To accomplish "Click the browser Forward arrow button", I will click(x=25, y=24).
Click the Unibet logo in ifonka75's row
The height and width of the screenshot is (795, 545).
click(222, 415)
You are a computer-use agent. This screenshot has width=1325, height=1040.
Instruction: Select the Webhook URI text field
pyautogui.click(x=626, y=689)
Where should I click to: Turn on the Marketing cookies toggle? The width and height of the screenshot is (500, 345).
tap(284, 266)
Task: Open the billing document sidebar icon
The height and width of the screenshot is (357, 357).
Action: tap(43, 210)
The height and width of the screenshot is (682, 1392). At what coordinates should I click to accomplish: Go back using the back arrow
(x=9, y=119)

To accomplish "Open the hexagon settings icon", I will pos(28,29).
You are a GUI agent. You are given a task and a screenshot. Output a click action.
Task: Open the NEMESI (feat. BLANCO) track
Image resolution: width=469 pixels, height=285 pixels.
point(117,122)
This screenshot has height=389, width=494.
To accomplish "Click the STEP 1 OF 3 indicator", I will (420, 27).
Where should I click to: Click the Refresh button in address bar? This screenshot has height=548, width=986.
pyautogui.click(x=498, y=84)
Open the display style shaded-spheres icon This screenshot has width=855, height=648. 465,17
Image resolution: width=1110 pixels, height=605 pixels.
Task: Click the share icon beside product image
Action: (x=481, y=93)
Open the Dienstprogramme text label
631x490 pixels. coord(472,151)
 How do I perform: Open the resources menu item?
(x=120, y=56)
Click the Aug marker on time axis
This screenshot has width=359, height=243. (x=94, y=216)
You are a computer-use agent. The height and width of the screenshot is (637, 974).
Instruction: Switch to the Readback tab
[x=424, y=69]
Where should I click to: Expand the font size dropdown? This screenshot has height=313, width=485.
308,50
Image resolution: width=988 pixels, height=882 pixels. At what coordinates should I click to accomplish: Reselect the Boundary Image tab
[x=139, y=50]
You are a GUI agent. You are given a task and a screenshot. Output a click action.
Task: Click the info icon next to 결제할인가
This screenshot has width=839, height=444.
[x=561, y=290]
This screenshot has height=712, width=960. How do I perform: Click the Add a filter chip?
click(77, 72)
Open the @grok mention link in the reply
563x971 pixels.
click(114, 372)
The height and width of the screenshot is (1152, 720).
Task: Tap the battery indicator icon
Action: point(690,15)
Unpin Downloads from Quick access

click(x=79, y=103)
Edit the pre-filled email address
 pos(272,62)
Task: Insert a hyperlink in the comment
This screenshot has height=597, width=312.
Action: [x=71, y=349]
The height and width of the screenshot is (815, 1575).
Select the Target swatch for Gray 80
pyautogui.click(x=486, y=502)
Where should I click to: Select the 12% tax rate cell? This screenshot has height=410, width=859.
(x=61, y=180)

Assigned task: Please copy nothing but the lines from the one that holds "The height and width of the screenshot is (815, 1575)." through the last line of the material above, exactly as written.

Output for this exercise:
The height and width of the screenshot is (815, 1575).
Select the Target swatch for Gray 80
pyautogui.click(x=486, y=502)
Where should I click to: Select the 12% tax rate cell? This screenshot has height=410, width=859.
(x=61, y=180)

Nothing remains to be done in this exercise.